Tegeticula antithetica

Scientific classification
- Domain: Eukaryota
- Kingdom: Animalia
- Phylum: Arthropoda
- Class: Insecta
- Order: Lepidoptera
- Family: Prodoxidae
- Genus: Tegeticula
- Species: T. antithetica
- Binomial name: Tegeticula antithetica Pellmyr, 2003

= Tegeticula antithetica =

- Authority: Pellmyr, 2003

Species of moth

Tegeticula antithetica is a species of moth in the family Prodoxidae. It is found in the Mojave Desert of the North American southwest, specifically southern California, southern Nevada, southwestern Utah, and western Arizona.

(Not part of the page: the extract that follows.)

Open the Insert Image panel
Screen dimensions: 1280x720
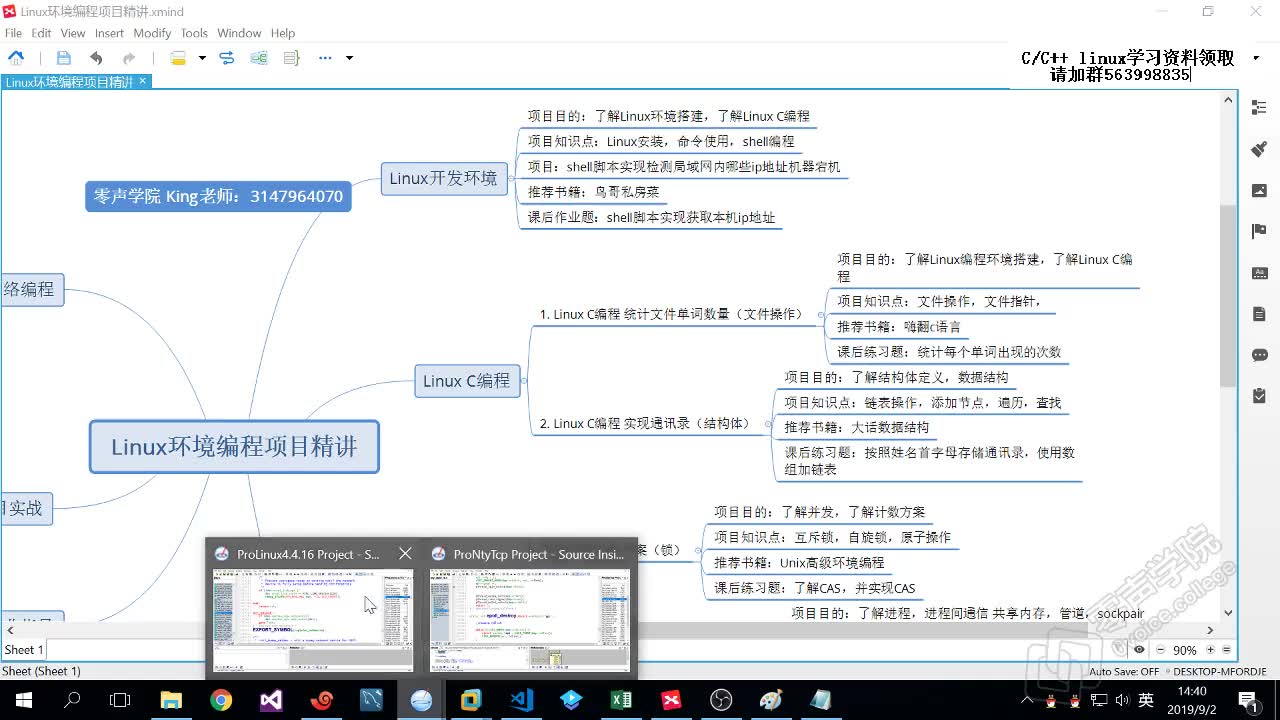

The larvae feed on Yucca brevifolia. Most Tegeticula species, including T. antithetica, are monophagous, and the adult moths only live for a few days, so they must access the plant during the short flowering period. This indicates that moth populations would have to be locally adapted for the flowering periods their specific hosts.

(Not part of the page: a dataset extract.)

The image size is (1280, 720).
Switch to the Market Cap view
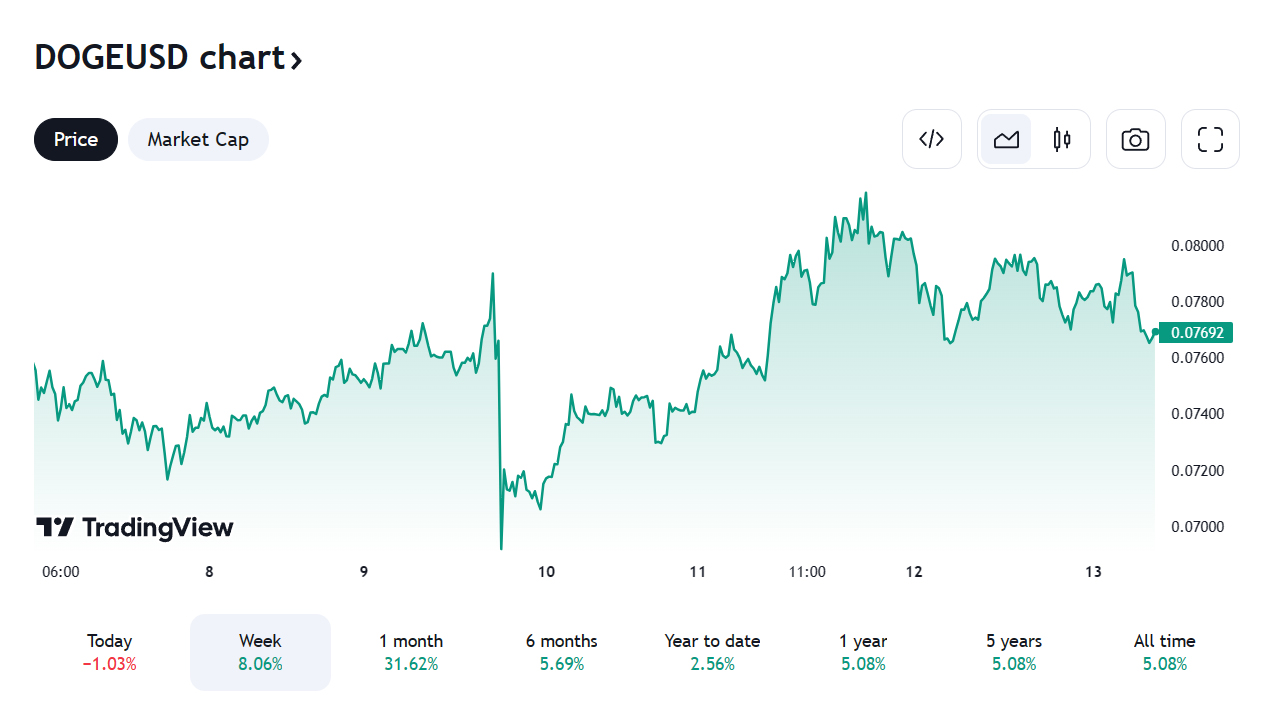tap(198, 139)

Godsoe, et al. (2008) presented convincing evidence for coevolution of Tegeticula synthetica and Tegeticula antithetica by showing the exclusive relationship between the two species and their respective populations of Yucca brevifolia, with antithetica being limited to Y. brevifolia var. jaegeriana. Perhaps most importantly, Godsoe et al. showed that only the reproductive features of the moths and plants have been evolving—ovipositor length and floral characters, respectively—and not body size or vegetative features, respectively. This indicates that only reciprocal sexual selection, and not extrinsic forces (such as climate, etc.), has been acting on the evolution of the two species.